Stored data:
# # # #
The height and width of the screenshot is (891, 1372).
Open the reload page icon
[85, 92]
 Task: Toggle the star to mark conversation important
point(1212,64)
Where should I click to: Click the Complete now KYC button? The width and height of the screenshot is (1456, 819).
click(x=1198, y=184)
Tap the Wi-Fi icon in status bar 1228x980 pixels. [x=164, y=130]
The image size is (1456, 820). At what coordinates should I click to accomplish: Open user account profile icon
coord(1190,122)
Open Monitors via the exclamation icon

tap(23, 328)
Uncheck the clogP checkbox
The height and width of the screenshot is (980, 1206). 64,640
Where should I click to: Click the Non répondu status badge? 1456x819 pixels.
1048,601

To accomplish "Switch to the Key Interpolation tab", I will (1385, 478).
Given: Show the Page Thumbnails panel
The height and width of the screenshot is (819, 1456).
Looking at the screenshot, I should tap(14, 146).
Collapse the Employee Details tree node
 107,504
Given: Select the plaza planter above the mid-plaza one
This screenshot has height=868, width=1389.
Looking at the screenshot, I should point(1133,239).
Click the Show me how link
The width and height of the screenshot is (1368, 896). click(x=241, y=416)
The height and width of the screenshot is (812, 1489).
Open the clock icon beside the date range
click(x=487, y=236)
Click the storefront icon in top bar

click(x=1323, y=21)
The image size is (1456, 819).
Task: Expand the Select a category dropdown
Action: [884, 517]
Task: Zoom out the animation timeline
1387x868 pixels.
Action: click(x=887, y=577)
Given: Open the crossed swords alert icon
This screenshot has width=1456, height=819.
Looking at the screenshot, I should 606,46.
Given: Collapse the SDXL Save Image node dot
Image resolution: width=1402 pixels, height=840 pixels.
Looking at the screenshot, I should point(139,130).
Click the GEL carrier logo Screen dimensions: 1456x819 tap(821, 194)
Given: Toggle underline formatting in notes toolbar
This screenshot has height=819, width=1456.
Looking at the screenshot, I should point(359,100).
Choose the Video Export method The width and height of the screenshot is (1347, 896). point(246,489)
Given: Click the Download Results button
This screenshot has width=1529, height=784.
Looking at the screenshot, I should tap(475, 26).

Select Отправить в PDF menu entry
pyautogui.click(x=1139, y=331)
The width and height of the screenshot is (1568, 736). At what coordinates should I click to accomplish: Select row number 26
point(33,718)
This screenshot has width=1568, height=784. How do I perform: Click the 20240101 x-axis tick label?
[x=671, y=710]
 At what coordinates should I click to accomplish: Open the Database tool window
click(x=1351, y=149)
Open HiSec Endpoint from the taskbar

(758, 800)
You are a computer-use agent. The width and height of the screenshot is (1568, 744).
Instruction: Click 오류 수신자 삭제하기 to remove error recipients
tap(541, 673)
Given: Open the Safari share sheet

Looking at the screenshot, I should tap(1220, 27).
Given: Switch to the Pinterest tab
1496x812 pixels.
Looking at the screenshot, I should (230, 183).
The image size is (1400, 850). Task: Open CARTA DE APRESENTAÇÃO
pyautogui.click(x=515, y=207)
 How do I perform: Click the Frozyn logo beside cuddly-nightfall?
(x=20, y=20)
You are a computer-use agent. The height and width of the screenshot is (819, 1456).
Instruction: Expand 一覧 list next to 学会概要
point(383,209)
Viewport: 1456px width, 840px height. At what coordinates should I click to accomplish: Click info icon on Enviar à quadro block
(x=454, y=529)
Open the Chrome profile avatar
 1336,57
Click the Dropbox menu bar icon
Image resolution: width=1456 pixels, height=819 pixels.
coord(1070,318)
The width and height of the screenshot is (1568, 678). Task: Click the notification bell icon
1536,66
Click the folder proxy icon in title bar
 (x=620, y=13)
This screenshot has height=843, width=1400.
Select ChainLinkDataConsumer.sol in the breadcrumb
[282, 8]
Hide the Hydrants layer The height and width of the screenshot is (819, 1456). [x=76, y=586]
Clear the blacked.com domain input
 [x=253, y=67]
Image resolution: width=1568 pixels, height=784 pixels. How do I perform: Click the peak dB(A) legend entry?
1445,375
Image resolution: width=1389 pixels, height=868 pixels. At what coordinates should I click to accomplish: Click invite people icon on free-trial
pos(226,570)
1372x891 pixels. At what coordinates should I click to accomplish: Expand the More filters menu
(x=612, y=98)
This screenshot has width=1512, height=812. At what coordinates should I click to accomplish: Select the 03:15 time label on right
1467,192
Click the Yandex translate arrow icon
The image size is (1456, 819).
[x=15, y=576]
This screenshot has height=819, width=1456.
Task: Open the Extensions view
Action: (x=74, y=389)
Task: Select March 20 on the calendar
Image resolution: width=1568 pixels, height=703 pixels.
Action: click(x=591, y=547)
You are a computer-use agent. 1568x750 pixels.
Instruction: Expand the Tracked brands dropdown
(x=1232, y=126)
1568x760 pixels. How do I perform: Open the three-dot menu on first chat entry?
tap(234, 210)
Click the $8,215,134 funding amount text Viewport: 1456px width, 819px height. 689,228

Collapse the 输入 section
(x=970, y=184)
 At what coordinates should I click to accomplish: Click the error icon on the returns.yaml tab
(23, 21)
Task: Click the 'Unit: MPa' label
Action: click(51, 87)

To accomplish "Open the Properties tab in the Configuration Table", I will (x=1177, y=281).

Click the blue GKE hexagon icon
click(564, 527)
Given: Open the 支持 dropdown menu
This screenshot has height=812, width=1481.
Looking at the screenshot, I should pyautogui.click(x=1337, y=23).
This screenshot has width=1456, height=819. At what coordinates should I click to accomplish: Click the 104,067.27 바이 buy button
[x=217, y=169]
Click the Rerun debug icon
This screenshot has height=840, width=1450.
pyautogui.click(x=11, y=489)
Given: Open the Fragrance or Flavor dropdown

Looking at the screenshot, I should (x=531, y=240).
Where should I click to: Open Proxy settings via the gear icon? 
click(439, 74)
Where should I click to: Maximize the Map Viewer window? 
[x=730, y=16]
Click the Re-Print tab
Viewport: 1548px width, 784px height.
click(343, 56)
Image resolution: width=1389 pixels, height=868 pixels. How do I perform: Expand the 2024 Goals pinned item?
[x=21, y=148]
# # # #
WHAT THE TASK REQUIRES: Retype exactly the lines from the first line of the records above through the line containing "Tap the Wi-Fi", both included, and nothing else.

TASK OUTPUT:
The height and width of the screenshot is (891, 1372).
Open the reload page icon
[85, 92]
 Task: Toggle the star to mark conversation important
point(1212,64)
Where should I click to: Click the Complete now KYC button? The width and height of the screenshot is (1456, 819).
click(x=1198, y=184)
Tap the Wi-Fi icon in status bar 1228x980 pixels. [x=164, y=130]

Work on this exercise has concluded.